# What the exercise asks:
Every line between the one containing "Uncheck the GIGABYTE group checkbox" and the last line of the data, both included, is to be set down exactly, and pictures are to be omitted.

[Excerpts from a dataset]
····················
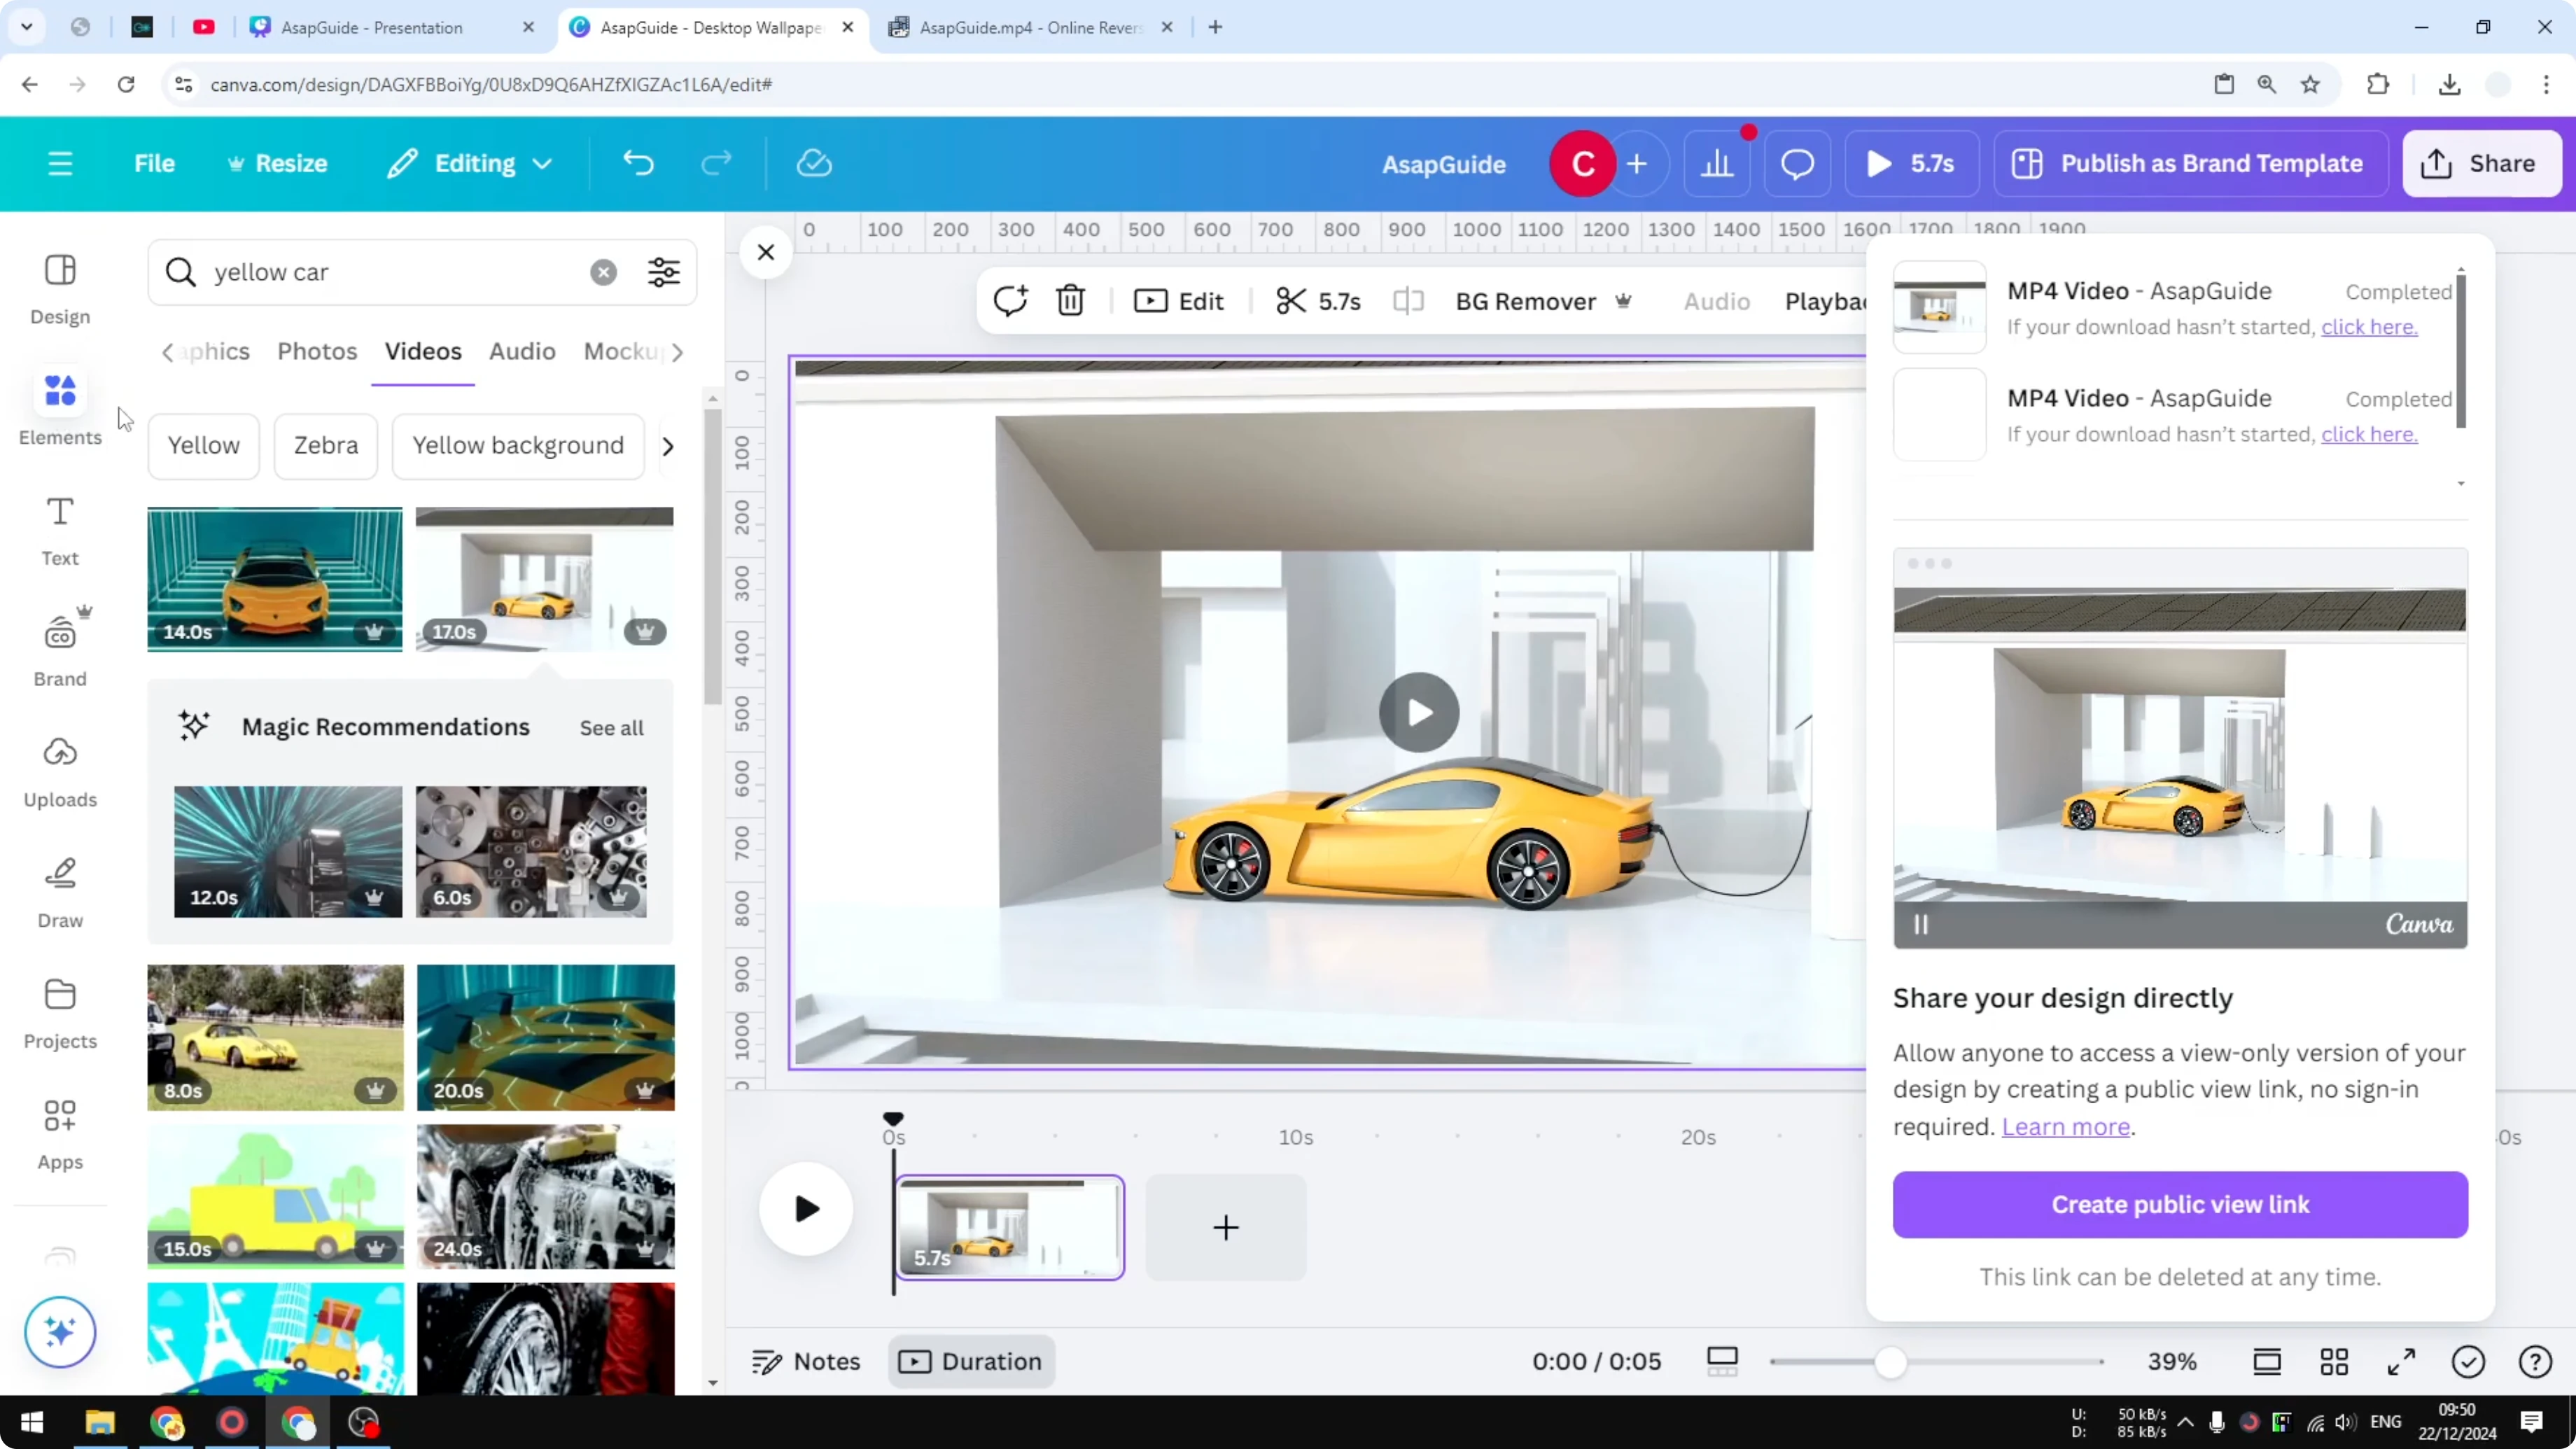Open the File menu
This screenshot has height=1449, width=2576.
[155, 163]
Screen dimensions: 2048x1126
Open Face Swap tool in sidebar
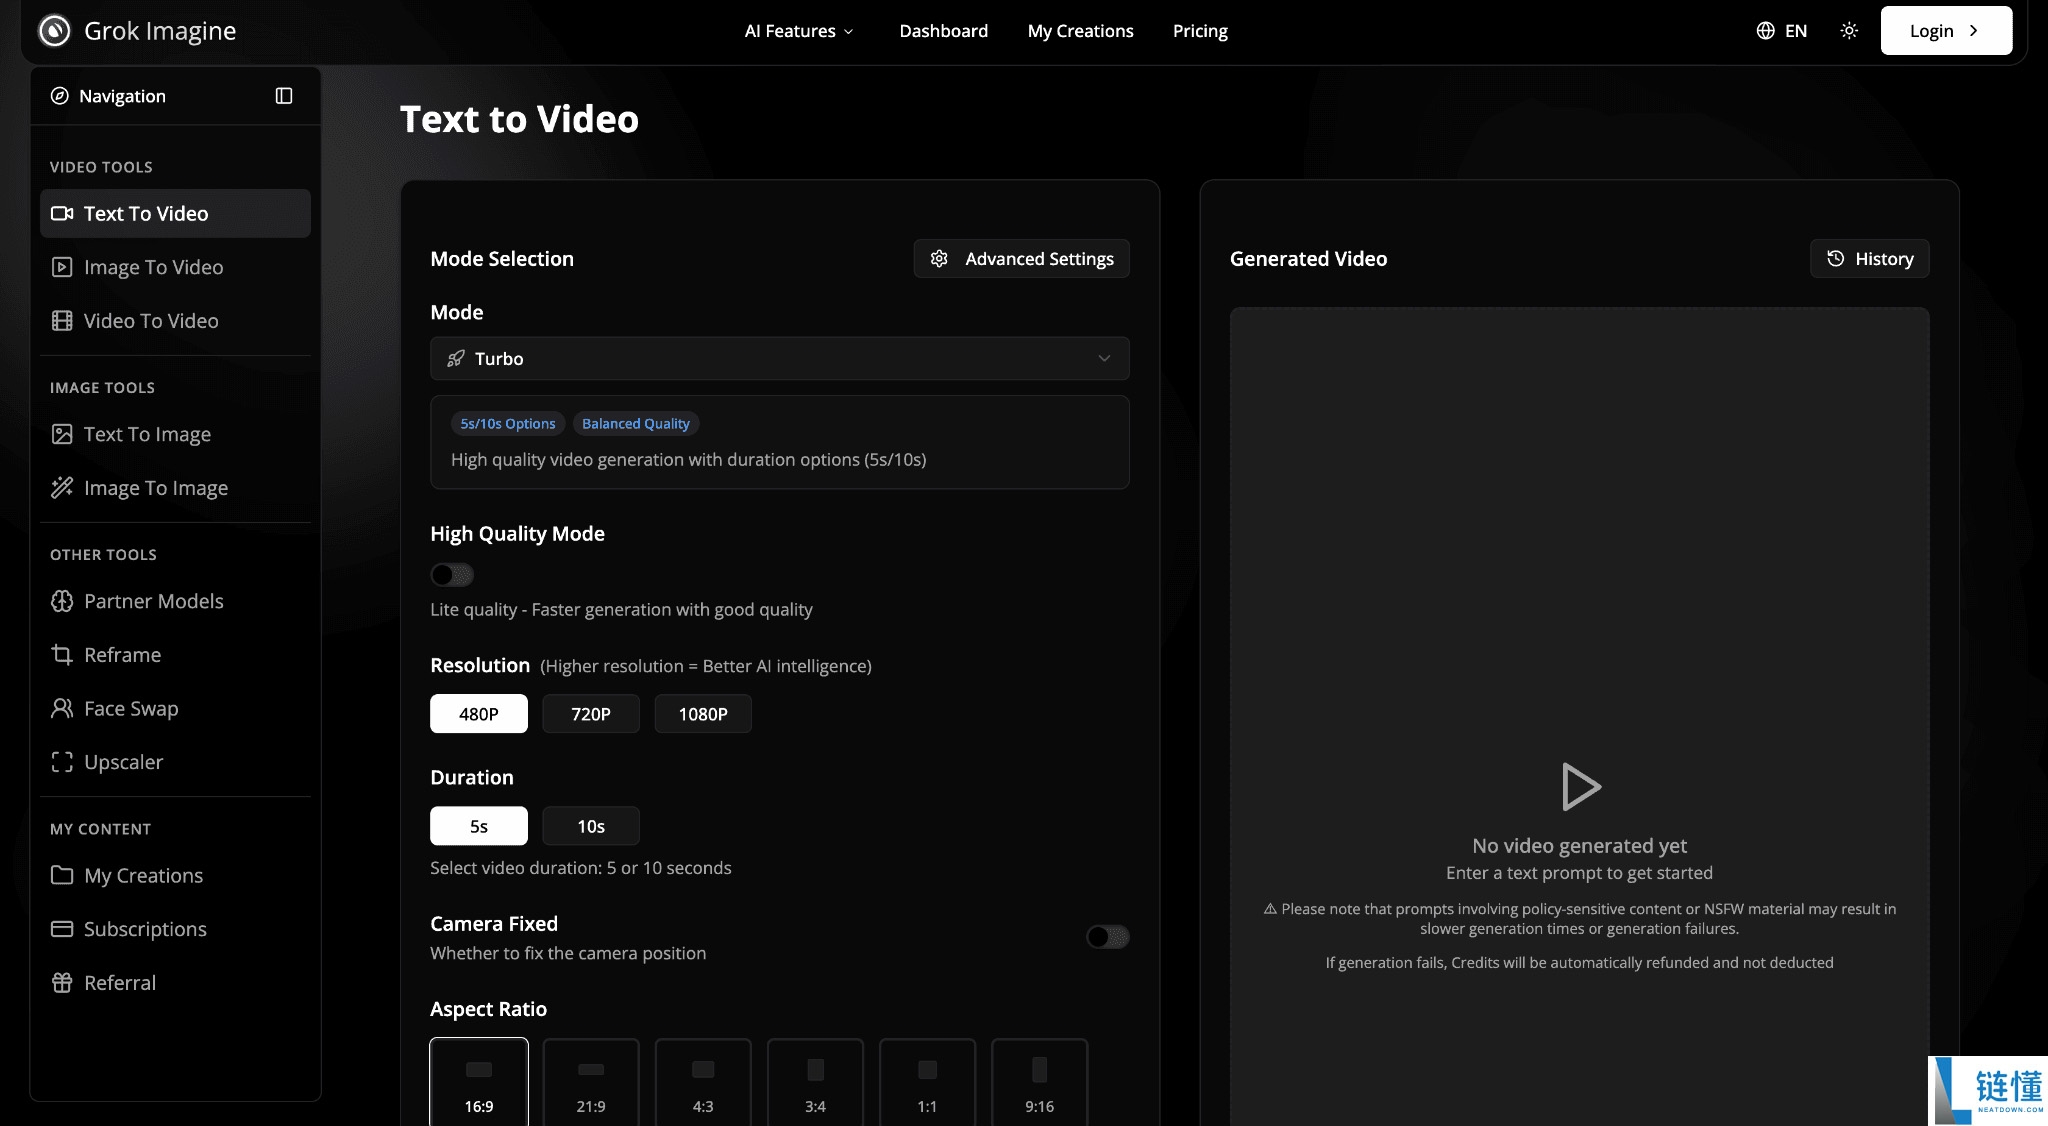pos(130,709)
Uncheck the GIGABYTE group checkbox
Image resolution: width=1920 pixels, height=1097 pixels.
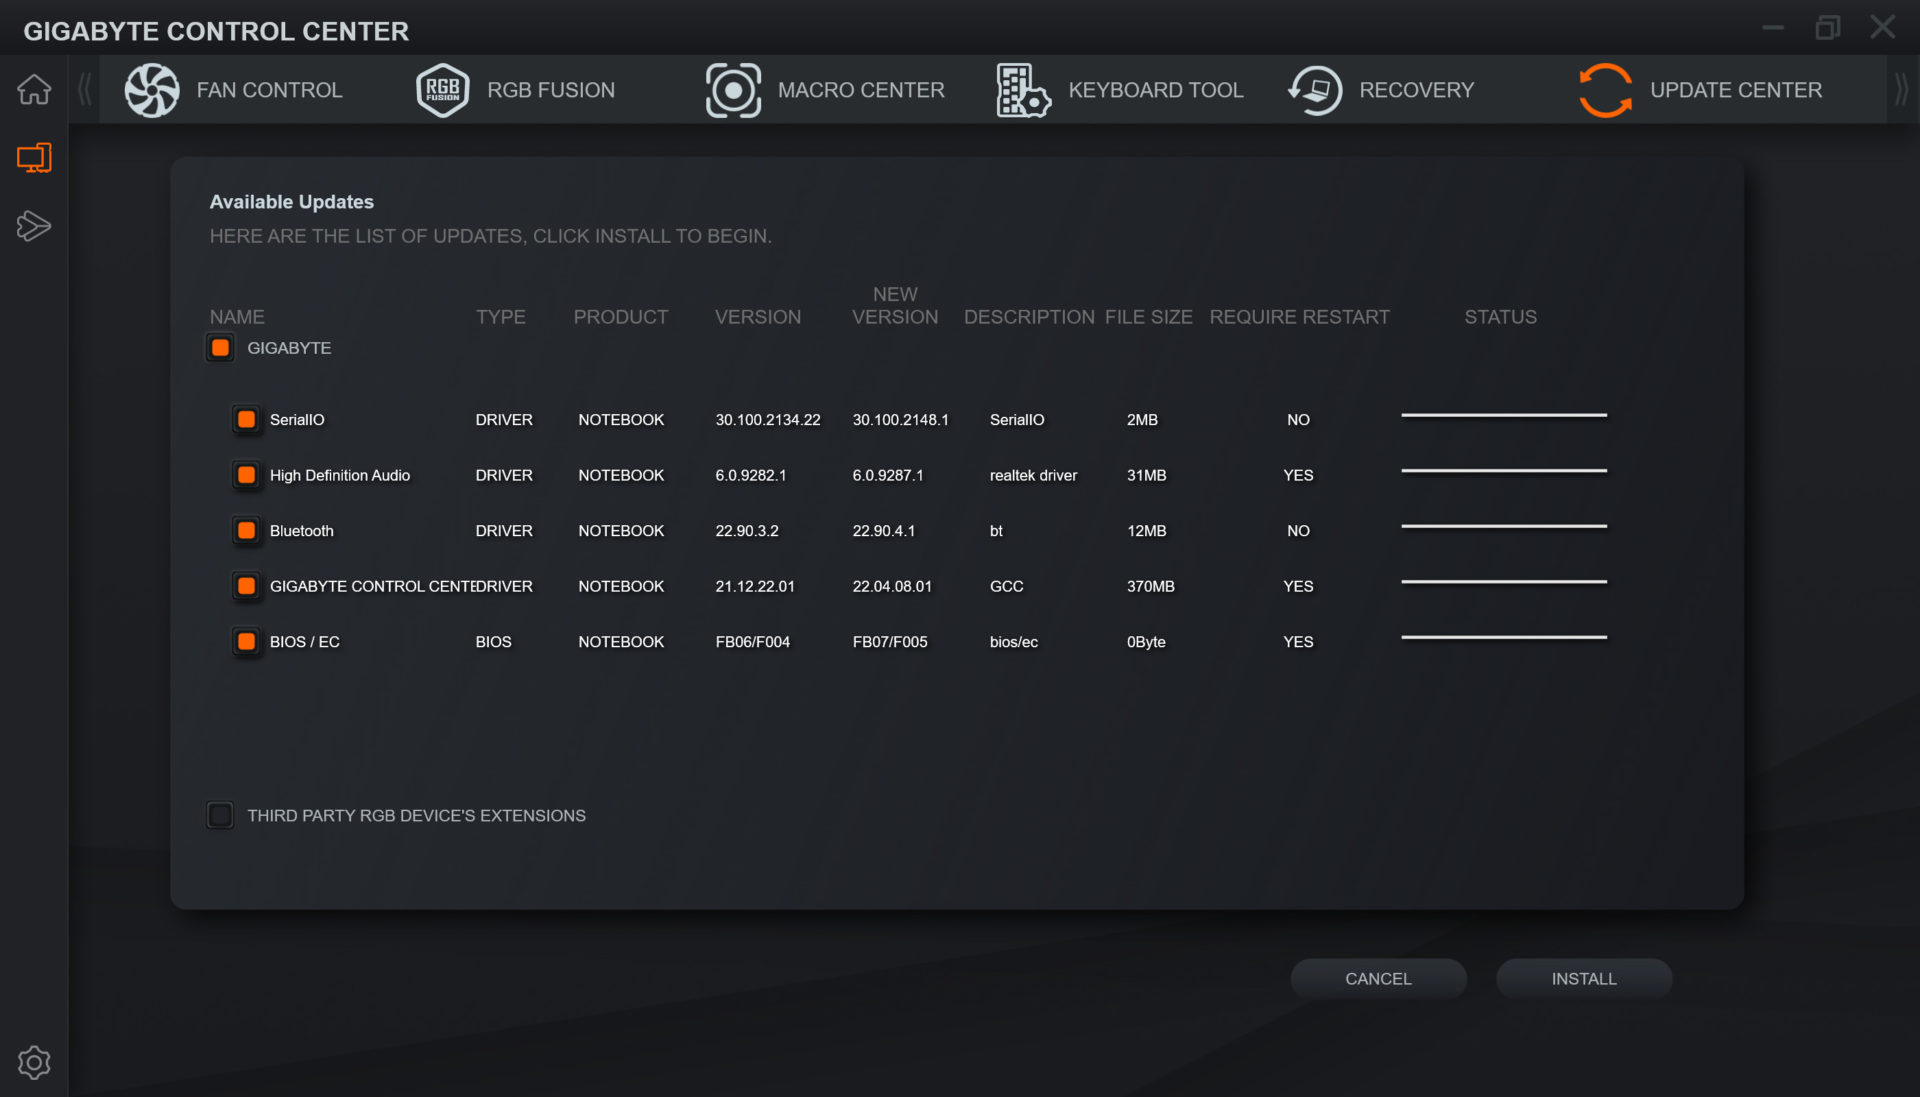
····················
# Response to this task:
Uncheck the GIGABYTE group checkbox
Image resolution: width=1920 pixels, height=1097 pixels.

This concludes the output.